Task instructions
• A. According to the advice on choking and dementia, how many calories does a can of Ensure Plus contain?
• B. In the advice on choking and dementia, rewrite the stretch from "A: I'm so sorry" through "the thickening agent.", replacing "doctor" with "physician".

Page excerpt
- - -
A: I'm so sorry for you. I know it is so hard to watch a loved one choke. It happened with my father too and scared the daylights out of me. Unfortunately, when swallowing becomes impaired and choking begins it is usually a sign that the dementia is progressing further. Be sure to report this symptom to her doctor ASAP and ask about using a thickening agent in her liquids, which helps some patients quite a bit. She will probably start to lose weight now too, so discuss with the doctor about adding a product like Ensure Plus (365 calories a can) with the thickening agent.

Whenever my father ate, I had to sit with him and remind him to slow down or otherwise he would shovel food in so fast anyone would choke, with or without dementia. A couple times when I wasn't there, a caregiver I hired even had to give my father the Heimlich Maneuver—so be sure you know how to perform that in case of an emergency. I suggest that you always cut up your wife's food into very small portions before giving it to her. Also, make sure she is sitting up straight before she begins eating. And with each bite, calmly and lovingly remind her to slow down and chew thoroughly, and hopefully that will help keep her from choking.
- - -
Data section

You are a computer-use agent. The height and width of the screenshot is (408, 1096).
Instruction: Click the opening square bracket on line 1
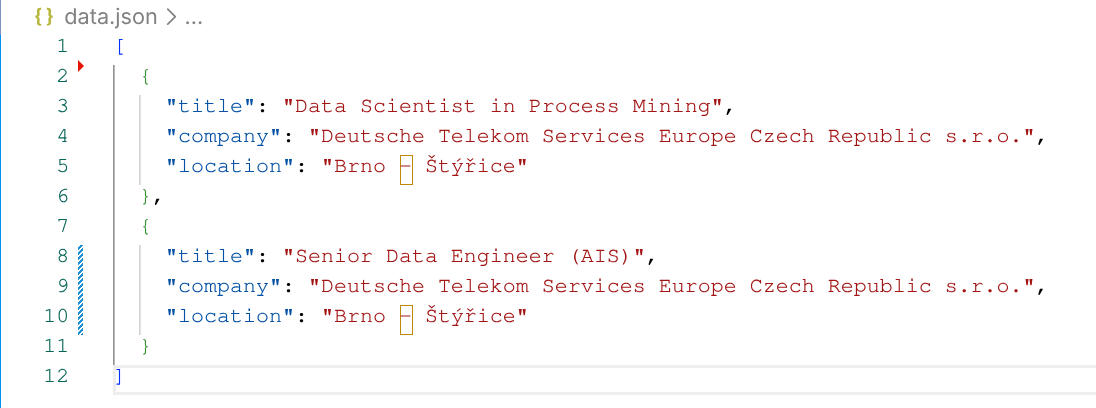120,46
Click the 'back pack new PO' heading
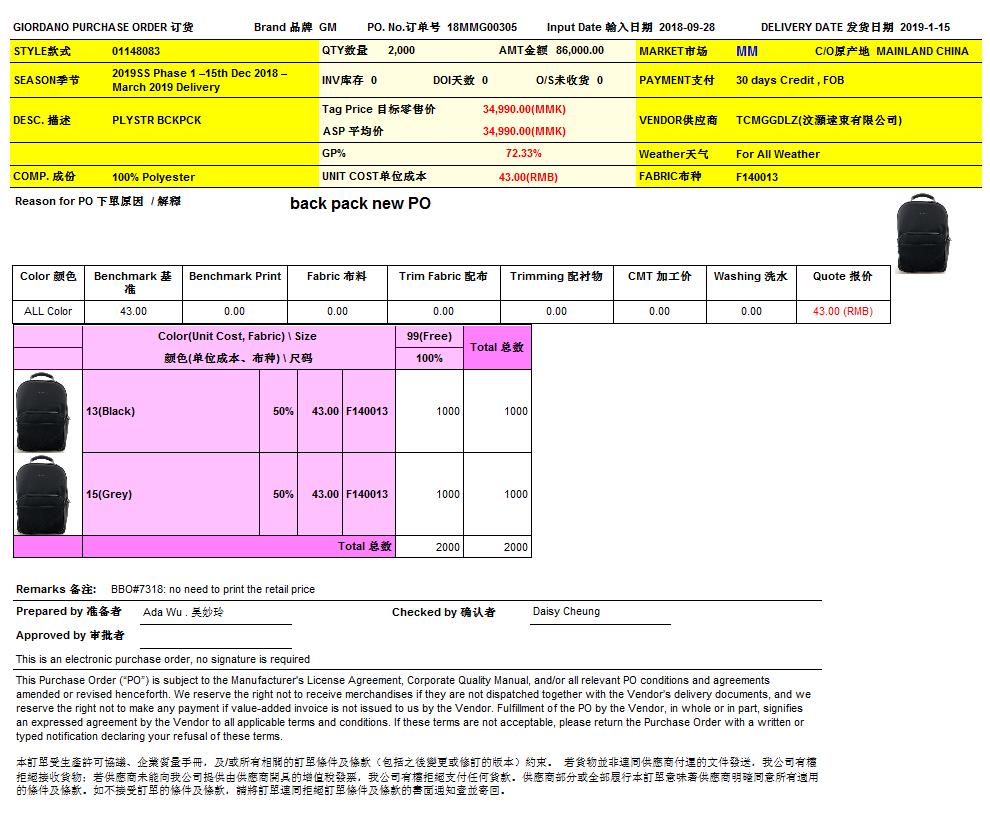This screenshot has height=819, width=990. [x=360, y=204]
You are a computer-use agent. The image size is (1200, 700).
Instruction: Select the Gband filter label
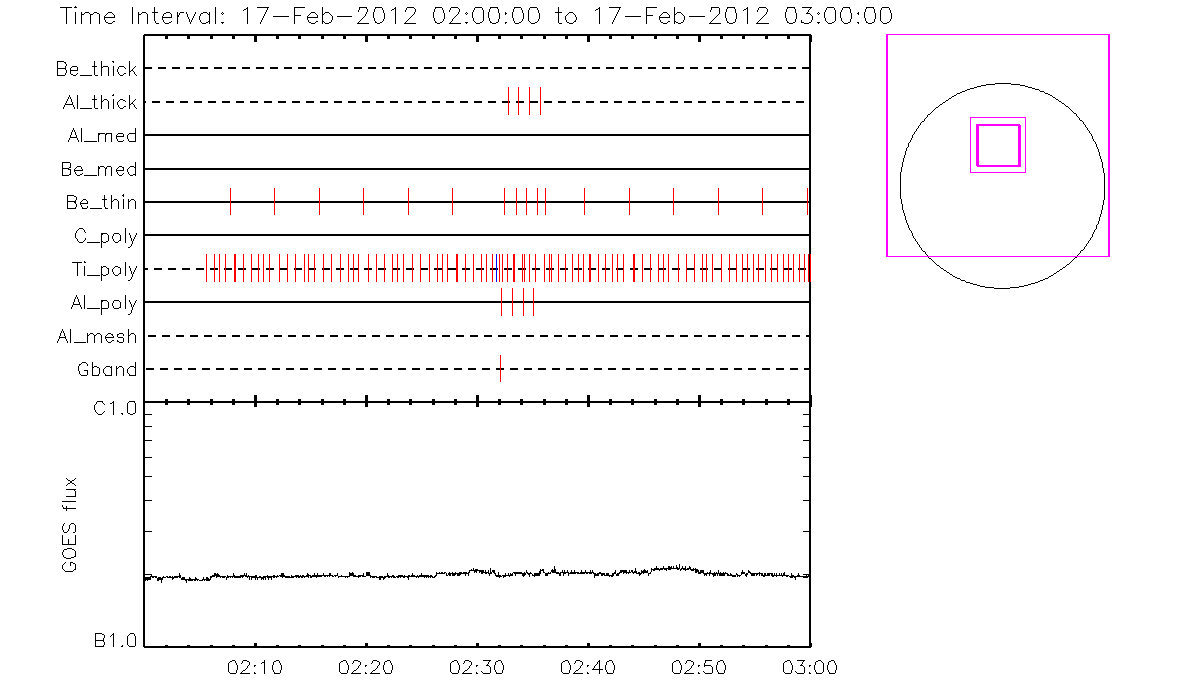pyautogui.click(x=107, y=370)
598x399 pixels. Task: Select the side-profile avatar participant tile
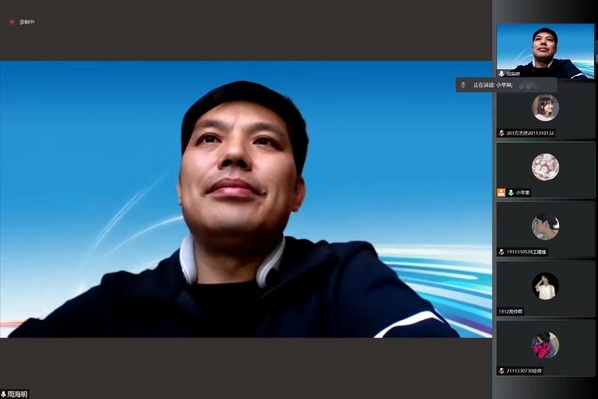(545, 230)
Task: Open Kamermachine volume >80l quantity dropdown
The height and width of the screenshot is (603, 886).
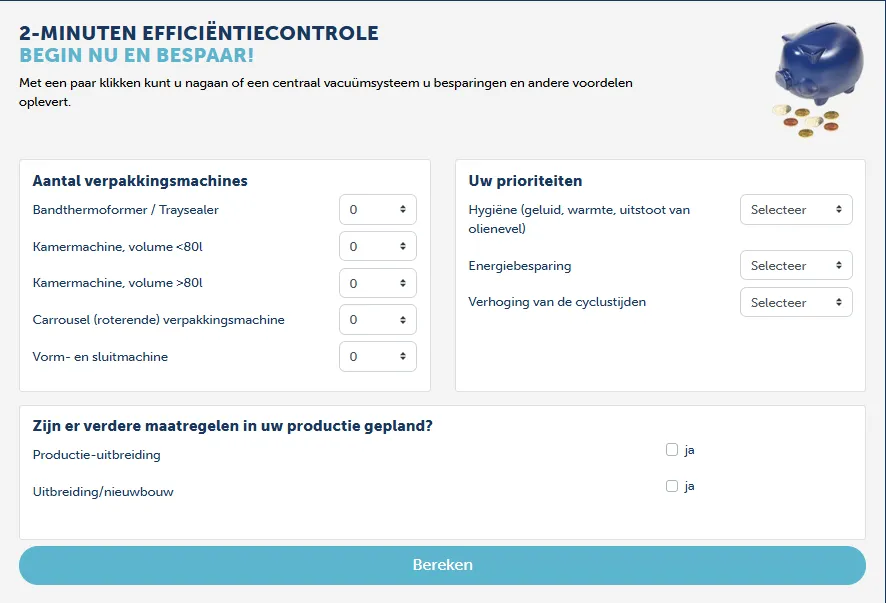Action: [377, 283]
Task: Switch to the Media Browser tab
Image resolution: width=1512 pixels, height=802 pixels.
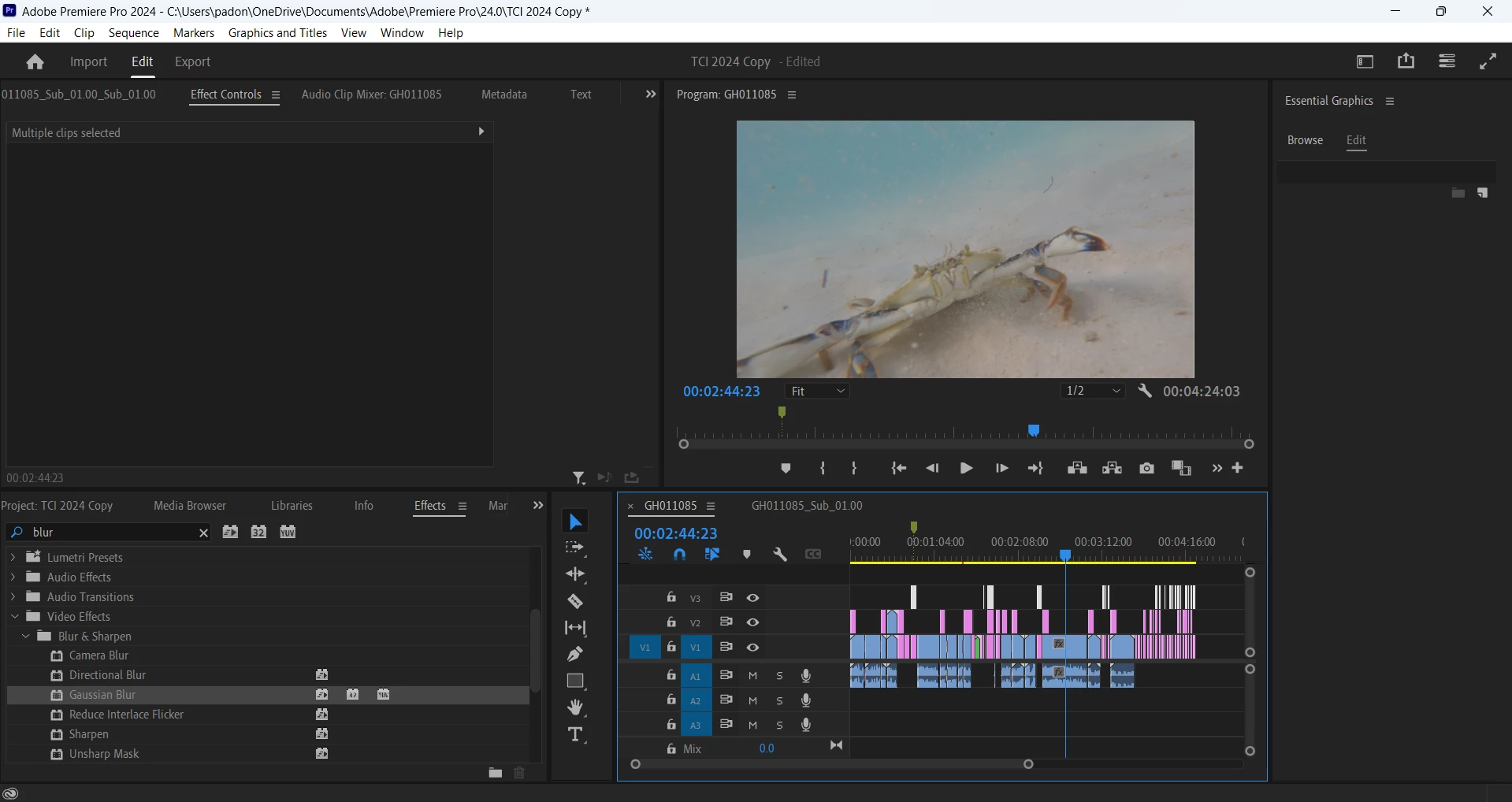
- - -
Answers to the exercises
• A. 365 calories

• B.
A: I'm so sorry for you. I know it is so hard to watch a loved one choke. It happened with my father too and scared the daylights out of me. Unfortunately, when swallowing becomes impaired and choking begins it is usually a sign that the dementia is progressing further. Be sure to report this symptom to her physician ASAP and ask about using a thickening agent in her liquids, which helps some patients quite a bit. She will probably start to lose weight now too, so discuss with the physician about adding a product like Ensure Plus (365 calories a can) with the thickening agent.